___ Dataset excerpts ___

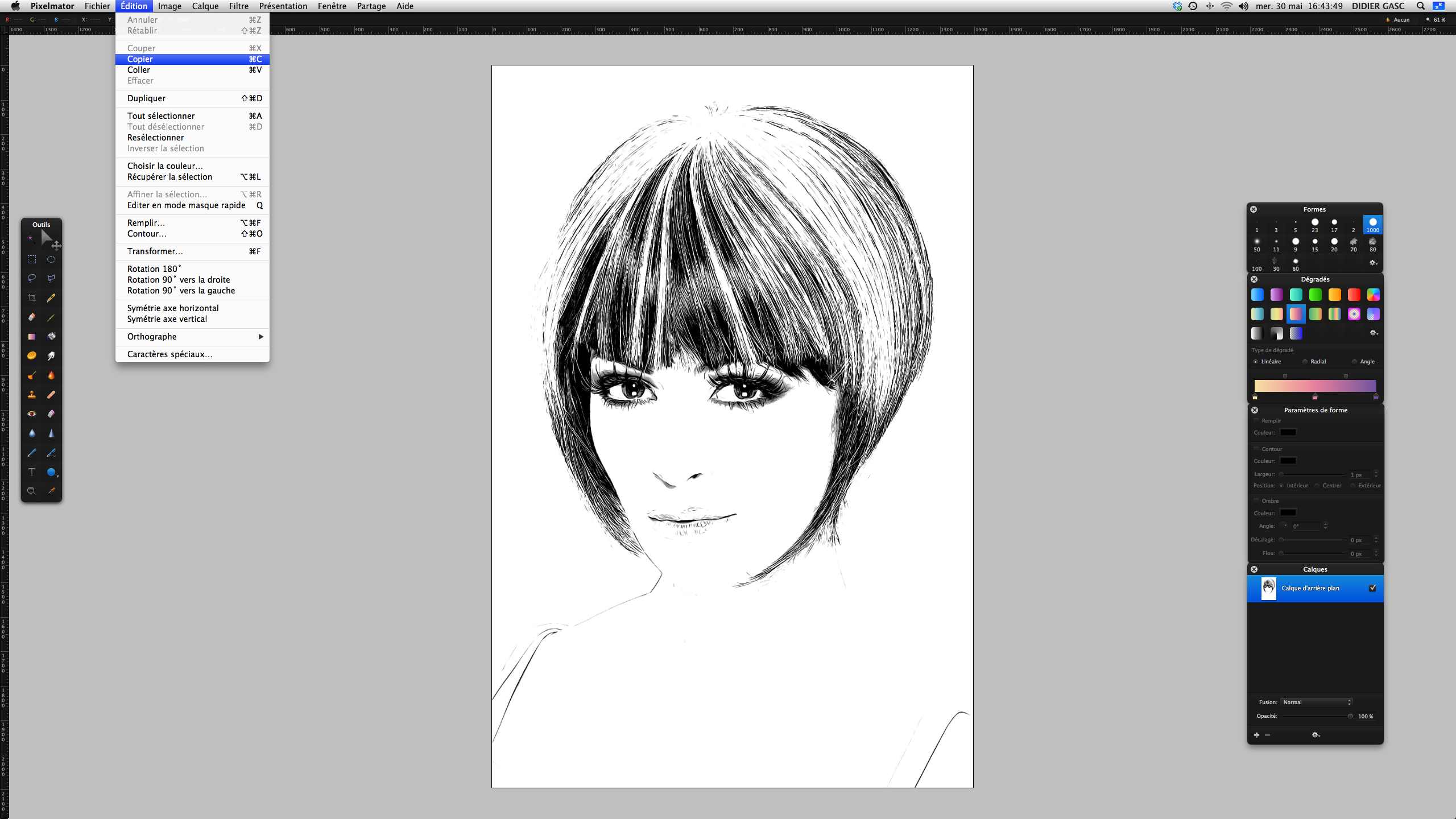1456x819 pixels.
Task: Select the Crop tool
Action: pos(32,298)
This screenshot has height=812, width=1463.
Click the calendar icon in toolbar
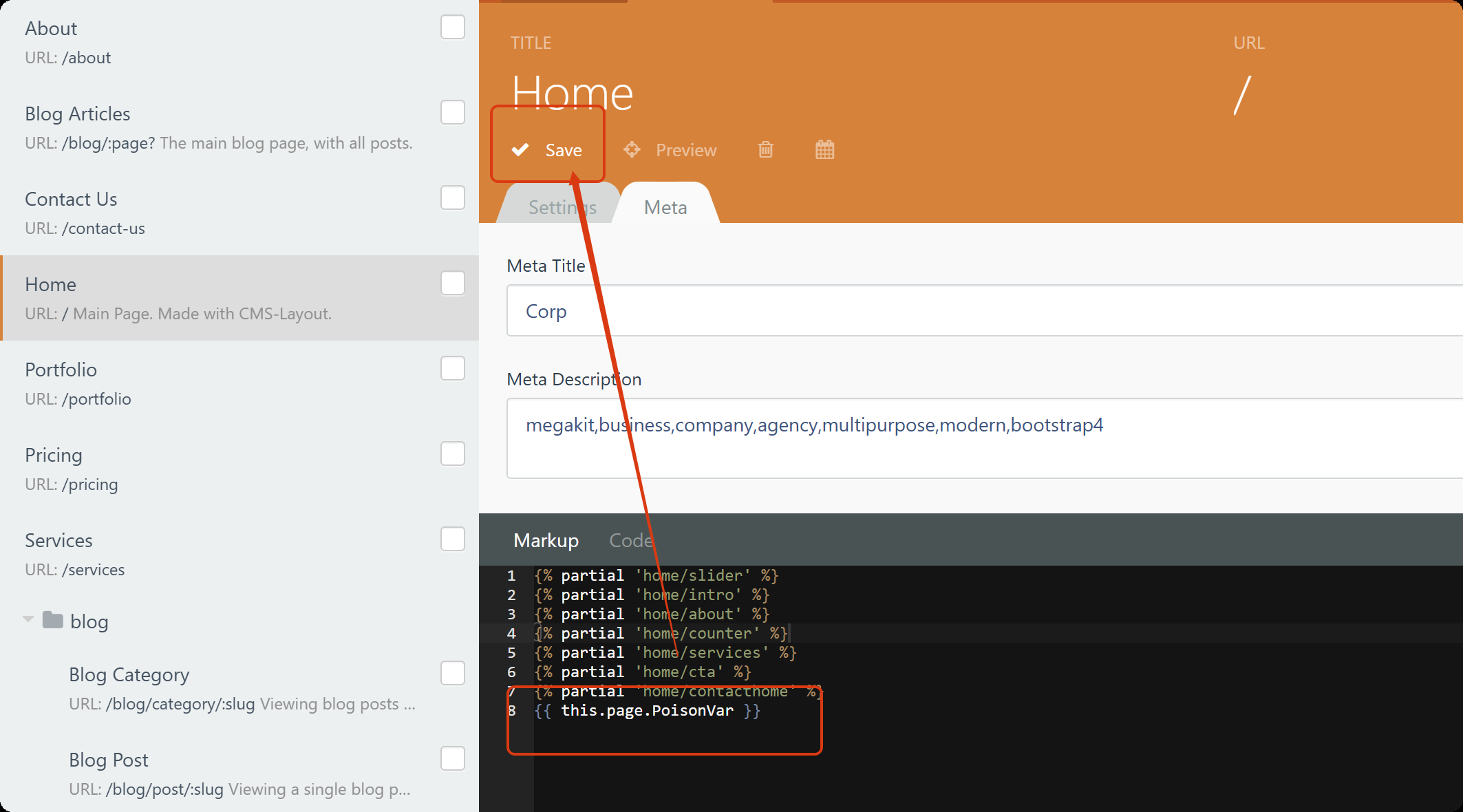coord(824,149)
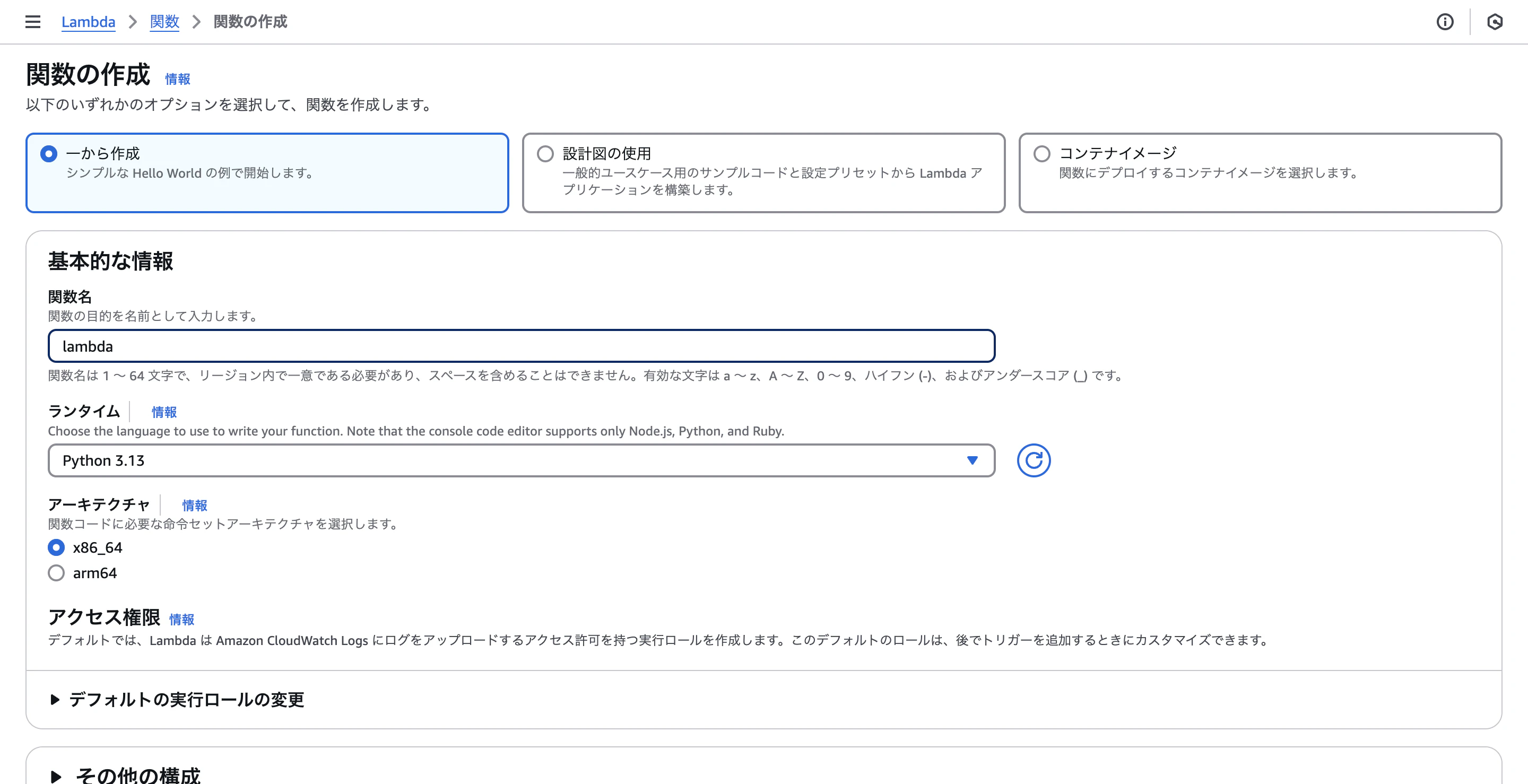Viewport: 1528px width, 784px height.
Task: Click the Lambda breadcrumb link
Action: 89,22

___

# Activity:
Output exactly, and only, the lines running from the line containing "This screenshot has height=812, width=1463." to the last line of the entries above, omitting the pictures.

# Output below:
This screenshot has height=812, width=1463.
Click the calendar icon in toolbar
coord(824,149)
Viewport: 1528px width, 784px height.
Task: Click the Lambda breadcrumb link
Action: 89,22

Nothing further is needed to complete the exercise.